銀座で働く上では勿論、上司や接待で飲食店を利用した際にも知っておくと便利なのがお酒についてです。
今回はウイスキーとは何か、どのようにして飲むのか等お話しします。
ウイスキーとは
ウイスキーは穀物が原料、蒸溜酒、樽で熟成されていることが定義となります。
①穀物(原料)
大麦、小麦、トウモロコシ、ライ麦等の穀物が原料であることが条件です。穀物の種類や比率で味の違いがあります。
よく使われる原料は下記の4つです。
[モルト(大麦麦芽)]
発芽させた大麦のこと。糖化(デンプンをアルコール生成に必要な糖に変える)に必要な酵素を持ち、すべてのウイスキーに使用。
[大麦・小麦]
大麦はオイリーな味に、小麦はまろやかな味になるのが特徴。小麦を全体の51%以上使ったものをウィートウイスキーと呼びます。

## 項目一覧
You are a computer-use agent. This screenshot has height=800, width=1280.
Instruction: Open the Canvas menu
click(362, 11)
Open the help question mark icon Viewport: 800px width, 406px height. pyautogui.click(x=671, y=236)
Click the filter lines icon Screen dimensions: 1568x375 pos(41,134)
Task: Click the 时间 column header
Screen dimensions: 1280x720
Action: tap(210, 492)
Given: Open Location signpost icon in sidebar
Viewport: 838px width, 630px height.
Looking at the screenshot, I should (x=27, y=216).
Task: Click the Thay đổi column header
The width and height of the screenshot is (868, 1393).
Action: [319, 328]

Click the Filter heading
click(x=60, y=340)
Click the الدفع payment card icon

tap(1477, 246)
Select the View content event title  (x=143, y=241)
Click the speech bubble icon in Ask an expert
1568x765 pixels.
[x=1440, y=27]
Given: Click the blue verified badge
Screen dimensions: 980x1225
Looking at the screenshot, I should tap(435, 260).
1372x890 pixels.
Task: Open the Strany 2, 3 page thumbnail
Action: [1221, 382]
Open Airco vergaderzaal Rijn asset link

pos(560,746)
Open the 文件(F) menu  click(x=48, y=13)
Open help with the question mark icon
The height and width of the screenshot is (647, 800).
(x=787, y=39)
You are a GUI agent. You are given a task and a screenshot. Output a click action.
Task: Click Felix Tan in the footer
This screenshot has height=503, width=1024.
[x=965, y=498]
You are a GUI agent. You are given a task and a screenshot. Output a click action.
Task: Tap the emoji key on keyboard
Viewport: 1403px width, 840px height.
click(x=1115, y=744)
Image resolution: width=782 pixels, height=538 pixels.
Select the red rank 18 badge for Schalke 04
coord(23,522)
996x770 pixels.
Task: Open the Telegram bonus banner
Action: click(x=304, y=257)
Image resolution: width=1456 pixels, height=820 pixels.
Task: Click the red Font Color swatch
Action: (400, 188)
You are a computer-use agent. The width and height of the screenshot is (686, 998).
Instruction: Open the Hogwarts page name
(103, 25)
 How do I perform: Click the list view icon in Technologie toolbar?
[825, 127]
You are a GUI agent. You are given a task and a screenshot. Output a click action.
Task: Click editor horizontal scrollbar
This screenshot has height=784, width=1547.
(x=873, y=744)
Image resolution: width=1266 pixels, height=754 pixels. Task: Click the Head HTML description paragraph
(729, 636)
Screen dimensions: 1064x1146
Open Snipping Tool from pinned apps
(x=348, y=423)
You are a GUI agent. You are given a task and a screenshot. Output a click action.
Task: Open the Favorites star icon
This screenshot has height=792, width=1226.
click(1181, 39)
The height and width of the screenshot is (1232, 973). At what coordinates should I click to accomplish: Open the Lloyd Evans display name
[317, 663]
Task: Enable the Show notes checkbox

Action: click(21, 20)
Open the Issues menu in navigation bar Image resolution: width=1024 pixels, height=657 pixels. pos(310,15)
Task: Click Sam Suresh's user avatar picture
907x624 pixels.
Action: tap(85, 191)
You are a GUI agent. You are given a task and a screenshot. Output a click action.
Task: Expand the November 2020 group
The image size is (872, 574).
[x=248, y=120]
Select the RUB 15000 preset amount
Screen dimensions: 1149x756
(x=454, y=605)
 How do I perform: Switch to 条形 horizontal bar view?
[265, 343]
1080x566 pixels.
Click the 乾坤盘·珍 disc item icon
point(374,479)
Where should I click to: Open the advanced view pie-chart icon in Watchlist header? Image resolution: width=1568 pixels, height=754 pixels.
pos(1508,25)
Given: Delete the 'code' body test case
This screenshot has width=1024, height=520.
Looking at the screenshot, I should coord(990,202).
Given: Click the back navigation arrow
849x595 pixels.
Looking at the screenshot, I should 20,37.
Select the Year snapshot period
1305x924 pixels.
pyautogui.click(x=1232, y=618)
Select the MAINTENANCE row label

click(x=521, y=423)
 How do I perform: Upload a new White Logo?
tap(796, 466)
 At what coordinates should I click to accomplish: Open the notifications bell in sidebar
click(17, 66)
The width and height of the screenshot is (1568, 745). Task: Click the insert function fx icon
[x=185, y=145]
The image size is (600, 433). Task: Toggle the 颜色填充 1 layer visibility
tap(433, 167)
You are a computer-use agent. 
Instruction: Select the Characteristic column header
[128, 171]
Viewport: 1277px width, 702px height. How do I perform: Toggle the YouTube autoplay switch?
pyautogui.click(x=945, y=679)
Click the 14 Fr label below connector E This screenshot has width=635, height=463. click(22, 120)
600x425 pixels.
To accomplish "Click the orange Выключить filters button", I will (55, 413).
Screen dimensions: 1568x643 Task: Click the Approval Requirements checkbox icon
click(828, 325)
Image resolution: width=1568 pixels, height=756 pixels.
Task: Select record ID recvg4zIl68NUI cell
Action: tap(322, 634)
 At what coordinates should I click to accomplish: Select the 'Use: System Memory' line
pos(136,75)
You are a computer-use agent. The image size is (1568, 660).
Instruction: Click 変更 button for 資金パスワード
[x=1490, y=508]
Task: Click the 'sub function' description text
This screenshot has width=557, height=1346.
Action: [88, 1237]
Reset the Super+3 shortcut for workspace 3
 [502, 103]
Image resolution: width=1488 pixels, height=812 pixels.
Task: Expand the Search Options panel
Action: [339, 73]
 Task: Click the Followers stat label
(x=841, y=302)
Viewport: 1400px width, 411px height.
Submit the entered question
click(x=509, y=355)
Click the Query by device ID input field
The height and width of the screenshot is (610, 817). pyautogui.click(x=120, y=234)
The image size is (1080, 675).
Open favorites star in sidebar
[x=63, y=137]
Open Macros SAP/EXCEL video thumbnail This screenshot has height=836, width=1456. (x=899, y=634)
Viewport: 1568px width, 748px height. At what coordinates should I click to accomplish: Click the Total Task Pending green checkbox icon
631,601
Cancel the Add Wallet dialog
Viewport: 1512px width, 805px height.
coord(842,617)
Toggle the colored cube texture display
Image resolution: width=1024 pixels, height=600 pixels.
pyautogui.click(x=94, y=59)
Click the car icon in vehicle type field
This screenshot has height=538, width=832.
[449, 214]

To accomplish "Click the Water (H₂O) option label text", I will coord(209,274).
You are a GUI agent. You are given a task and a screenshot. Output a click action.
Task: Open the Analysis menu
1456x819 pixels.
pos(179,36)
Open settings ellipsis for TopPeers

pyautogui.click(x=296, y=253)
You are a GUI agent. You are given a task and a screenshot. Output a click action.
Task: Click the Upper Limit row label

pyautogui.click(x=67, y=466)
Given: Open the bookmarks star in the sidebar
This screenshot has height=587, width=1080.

## 課題一覧
1. 次の(a)〜(c)がウイスキーの文章の内容と合うかどうか、それぞれ「はい」か「いいえ」で答え、根拠となる本文の語句をそのまま引用せよ。
(a) 樽で熟成されていることは、ウイスキーの定義の一つである。
(b) モルトは一部のウイスキーにだけ使われる。
(c) 小麦をちょうど半分使ったものはウィートウイスキーと呼ばれる。
2. ウイスキーの文章の「銀座で働く上では勿論、上司や」から「よく使われる原料は下記の4つです。」に至るまでを、「トウモロコシ」を「コーン」に入れ替えて書き出せ。
3. ウイスキーの文章について、次の問いに答えよ。
(a) 原料の穀物として挙げられているのは何か。
(b) 大麦と小麦は、それぞれどんな味になるのが特徴か。
(c) モルトとは何のことか。
項目は参照しなくてよい。

## 解答
1.
(a) はい。「ウイスキーは穀物が原料、蒸溜酒、樽で熟成されていることが定義となります。」
(b) いいえ。「すべてのウイスキーに使用。」
(c) いいえ。「小麦を全体の51%以上使ったものをウィートウイスキーと呼びます。」

2.
銀座で働く上では勿論、上司や接待で飲食店を利用した際にも知っておくと便利なのがお酒についてです。
今回はウイスキーとは何か、どのようにして飲むのか等お話しします。
ウイスキーとは
ウイスキーは穀物が原料、蒸溜酒、樽で熟成されていることが定義となります。
①穀物(原料)
大麦、小麦、コーン、ライ麦等の穀物が原料であることが条件です。穀物の種類や比率で味の違いがあります。
よく使われる原料は下記の4つです。

3.
(a) 大麦、小麦、トウモロコシ、ライ麦等
(b) 大麦はオイリーな味、小麦はまろやかな味
(c) 発芽させた大麦